Six companies from around the world made it to the final round of the startup challenge, with final judging taking place live at Photonics West on Wednesday 1 February. A representative of each of the companies that made the finals had just 5 minutes to pitch their business in front of a panel of judges and a live audience. Judges score on pitch delivery, quality of the business case & competitive advantage, quality of the financial case and trajectory of the company.The reward: over $85,000 in cash and prizes for the winner and great promotion opportunities for all of the finalists.
And the winner is...
The winner of the 2017 Startup Challenge is Cellino, a company focused on enabling gene therapies using lasers and nanofabricated substrates. Pitched by Harvard grad student, Marinna Madrid, who noted that with the proliferation of cancer and other diseases “we need safe reliable methods to deliver therapeutic cargo.” She said that $1 billion has been invested in delivery methods, but Cellino has devised a benchtop device to be sold to gene editing companies and research labs, hospitals and doctors. Estimated to be a $2 billion market, the company already has three patents on the device through Harvard University
The second place winner is IC Touch, a product that allows blind or visually impaired people to “see” by translating visual information captured by a camera into tactile information. This is the third time IC Touch has been in the startup challenge. Patented technology includes an external camera mounted on top of spectacles. The image is encoded, compressed and transferred to special matrix of micro mirrors that generates ultrasonic stimulation that creates partial tactile stimulation.
The third place winner is Lumedica, a non-invasive OCT imaging technique that provides real-time 2- and 3-d images of the retina at far less cost. Presenter Adam Was said that traditional OCT systems can cost up to $150,000, but this has a price set at $995, plus $495 for the workstation package. He sees this as enabling optometrists who otherwise can't afford an OCT system to put one in their office, or use it as a mobile device.
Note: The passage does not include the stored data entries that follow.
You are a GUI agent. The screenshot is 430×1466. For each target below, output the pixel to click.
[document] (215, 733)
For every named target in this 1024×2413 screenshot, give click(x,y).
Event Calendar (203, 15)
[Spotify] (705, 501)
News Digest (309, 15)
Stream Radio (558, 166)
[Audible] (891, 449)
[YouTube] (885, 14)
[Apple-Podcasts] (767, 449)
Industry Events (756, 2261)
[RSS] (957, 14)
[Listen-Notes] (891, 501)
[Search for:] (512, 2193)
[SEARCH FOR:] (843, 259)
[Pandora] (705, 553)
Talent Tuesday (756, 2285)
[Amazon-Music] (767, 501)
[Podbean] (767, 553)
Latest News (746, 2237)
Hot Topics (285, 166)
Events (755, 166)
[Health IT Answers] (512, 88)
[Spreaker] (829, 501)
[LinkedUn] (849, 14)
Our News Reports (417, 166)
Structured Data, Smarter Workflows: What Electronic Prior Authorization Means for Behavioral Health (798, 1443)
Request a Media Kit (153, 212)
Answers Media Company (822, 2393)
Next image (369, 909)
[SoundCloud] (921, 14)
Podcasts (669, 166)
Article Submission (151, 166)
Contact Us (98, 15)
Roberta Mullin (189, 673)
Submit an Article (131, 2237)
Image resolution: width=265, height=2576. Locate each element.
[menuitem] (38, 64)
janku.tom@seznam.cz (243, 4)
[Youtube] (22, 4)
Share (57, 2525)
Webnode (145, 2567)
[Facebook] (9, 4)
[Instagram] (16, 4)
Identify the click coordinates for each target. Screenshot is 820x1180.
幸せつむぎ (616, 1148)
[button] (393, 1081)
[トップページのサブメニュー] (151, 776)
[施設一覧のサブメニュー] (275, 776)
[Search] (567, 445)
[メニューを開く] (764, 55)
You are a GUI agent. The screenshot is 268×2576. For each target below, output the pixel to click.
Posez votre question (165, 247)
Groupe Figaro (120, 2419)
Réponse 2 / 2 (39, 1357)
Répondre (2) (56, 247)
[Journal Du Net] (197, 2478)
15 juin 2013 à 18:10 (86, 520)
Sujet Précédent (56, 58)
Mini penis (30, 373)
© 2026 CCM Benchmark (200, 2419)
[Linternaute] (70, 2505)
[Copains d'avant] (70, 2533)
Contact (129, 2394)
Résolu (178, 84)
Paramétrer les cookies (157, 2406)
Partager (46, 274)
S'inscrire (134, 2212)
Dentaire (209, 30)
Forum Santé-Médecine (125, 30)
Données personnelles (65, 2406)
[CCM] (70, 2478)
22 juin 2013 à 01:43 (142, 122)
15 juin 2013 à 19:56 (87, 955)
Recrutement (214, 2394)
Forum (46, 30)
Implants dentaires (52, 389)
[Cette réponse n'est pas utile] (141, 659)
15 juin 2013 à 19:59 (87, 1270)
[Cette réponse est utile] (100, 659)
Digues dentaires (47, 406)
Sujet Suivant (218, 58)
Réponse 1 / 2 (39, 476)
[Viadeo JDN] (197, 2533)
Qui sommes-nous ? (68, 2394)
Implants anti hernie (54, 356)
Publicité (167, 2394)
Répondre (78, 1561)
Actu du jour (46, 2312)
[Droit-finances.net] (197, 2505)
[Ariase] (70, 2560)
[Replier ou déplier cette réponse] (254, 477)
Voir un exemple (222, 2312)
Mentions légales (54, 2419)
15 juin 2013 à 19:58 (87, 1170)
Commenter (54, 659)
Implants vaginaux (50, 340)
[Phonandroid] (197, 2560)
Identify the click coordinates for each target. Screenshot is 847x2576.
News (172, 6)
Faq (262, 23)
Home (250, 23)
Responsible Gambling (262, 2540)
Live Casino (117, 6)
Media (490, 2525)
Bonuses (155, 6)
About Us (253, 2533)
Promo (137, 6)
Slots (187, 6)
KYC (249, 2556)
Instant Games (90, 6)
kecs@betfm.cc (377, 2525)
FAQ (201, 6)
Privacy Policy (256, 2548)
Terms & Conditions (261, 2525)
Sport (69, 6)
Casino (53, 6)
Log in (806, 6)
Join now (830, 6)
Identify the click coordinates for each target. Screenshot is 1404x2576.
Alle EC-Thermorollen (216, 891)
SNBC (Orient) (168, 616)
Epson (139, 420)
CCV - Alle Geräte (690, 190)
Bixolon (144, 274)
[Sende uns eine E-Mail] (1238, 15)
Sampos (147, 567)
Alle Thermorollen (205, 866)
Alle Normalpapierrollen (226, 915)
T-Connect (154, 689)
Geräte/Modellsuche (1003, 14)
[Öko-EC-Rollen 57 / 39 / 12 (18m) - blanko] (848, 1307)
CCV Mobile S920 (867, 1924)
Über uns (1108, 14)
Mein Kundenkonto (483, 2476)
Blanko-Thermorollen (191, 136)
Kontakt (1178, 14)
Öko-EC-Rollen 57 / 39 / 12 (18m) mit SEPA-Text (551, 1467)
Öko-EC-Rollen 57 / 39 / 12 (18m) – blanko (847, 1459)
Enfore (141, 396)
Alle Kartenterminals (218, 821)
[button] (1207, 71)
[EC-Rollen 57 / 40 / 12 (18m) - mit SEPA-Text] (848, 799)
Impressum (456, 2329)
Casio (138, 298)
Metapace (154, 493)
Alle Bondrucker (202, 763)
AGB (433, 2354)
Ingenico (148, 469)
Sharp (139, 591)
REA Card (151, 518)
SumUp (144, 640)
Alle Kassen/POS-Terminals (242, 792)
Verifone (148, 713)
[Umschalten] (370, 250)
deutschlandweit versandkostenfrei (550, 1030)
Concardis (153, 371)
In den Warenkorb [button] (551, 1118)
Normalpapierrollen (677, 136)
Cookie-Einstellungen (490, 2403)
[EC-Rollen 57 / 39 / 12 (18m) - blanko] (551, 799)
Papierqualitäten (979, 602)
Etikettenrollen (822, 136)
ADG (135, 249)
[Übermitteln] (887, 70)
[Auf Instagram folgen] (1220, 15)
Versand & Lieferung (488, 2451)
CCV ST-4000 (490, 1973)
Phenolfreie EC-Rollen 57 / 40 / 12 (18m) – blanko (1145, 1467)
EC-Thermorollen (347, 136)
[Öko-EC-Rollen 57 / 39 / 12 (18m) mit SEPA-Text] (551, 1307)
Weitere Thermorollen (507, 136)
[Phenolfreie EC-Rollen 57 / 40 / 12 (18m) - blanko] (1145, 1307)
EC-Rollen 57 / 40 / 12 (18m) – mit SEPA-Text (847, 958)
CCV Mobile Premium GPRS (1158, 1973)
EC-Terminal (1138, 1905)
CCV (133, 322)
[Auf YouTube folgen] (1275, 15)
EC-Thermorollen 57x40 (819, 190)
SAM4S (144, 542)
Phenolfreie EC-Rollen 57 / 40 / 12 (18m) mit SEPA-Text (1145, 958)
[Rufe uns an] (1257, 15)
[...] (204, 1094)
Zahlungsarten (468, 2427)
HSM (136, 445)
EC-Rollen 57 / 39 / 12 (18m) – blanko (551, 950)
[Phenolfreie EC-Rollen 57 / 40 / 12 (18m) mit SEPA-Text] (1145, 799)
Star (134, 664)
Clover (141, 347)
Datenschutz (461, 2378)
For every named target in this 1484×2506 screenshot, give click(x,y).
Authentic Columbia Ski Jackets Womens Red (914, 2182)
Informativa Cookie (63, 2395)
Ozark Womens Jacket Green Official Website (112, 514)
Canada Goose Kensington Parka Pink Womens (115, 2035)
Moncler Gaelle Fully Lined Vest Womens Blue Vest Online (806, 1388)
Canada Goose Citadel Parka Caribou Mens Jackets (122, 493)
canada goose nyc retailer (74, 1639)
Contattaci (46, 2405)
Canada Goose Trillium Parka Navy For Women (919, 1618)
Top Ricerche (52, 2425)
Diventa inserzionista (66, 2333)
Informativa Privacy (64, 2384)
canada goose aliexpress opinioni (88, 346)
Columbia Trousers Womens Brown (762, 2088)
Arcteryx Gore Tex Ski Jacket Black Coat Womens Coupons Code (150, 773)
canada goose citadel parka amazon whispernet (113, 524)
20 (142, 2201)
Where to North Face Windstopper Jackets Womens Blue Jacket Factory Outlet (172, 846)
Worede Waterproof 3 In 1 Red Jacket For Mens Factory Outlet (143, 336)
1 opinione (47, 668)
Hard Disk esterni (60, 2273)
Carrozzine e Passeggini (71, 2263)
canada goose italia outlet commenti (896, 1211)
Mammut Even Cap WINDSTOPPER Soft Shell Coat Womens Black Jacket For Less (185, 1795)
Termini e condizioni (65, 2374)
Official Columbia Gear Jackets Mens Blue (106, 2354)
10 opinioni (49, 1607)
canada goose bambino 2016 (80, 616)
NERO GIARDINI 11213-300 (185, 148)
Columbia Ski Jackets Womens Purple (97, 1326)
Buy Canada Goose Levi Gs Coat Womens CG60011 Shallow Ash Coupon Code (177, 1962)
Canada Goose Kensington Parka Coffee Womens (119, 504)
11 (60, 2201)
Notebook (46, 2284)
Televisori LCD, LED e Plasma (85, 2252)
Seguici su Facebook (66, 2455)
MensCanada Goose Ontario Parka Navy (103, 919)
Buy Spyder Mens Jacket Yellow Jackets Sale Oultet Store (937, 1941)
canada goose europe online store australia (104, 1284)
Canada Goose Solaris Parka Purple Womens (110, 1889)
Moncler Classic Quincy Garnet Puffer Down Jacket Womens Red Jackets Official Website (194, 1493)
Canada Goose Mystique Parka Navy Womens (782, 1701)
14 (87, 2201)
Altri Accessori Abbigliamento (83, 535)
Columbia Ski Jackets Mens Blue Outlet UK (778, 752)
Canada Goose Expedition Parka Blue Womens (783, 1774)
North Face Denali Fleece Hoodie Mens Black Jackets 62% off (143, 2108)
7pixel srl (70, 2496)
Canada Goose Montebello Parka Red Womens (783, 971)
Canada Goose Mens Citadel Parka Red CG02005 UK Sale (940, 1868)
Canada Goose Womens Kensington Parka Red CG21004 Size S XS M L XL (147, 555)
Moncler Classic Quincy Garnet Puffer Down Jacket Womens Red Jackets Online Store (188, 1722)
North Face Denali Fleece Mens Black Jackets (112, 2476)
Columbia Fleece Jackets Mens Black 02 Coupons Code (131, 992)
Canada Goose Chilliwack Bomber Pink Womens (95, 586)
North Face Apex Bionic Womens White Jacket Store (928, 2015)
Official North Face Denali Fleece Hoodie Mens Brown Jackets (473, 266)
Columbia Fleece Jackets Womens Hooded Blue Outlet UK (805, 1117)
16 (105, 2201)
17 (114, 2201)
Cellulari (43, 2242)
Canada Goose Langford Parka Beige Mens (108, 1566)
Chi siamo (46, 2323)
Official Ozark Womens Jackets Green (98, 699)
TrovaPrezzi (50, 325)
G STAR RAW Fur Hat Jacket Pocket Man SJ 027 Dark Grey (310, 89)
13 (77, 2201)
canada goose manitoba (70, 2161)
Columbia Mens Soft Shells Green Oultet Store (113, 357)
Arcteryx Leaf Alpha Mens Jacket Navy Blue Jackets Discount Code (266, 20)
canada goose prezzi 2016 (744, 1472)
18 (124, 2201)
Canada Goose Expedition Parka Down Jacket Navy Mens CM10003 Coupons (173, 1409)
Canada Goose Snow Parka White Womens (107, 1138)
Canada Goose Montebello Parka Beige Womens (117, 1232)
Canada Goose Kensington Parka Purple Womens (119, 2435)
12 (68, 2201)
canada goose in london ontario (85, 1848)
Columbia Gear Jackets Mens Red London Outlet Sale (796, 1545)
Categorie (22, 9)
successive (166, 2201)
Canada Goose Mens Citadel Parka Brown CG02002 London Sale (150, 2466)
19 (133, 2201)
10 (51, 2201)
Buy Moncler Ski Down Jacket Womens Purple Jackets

Equally impressive were the three remaining finalists. Each is using light-based technologies designed to solve real-world problems. Fresh Strips, for example has created smart plastic strips that are put on food packaging, changing color to indicate food freshness. Fastree3D is a solid-state single chip motion sensor that provides 3D imaging and is intended for use by the auto industry to detect pedestrians or other obstacles in front of cars. By using a semiconductor chip, it is power efficient, and by using a single photo detector, it provides 20,000 points of measure. TriLight has developed a compact, integrated and hermetically sealed RGB laser light module that solve the size and weight problems associated with augmented reality glasses.
Congratulations to all the finalists for the hard work and dedication that goes into the development of these light-based solutions.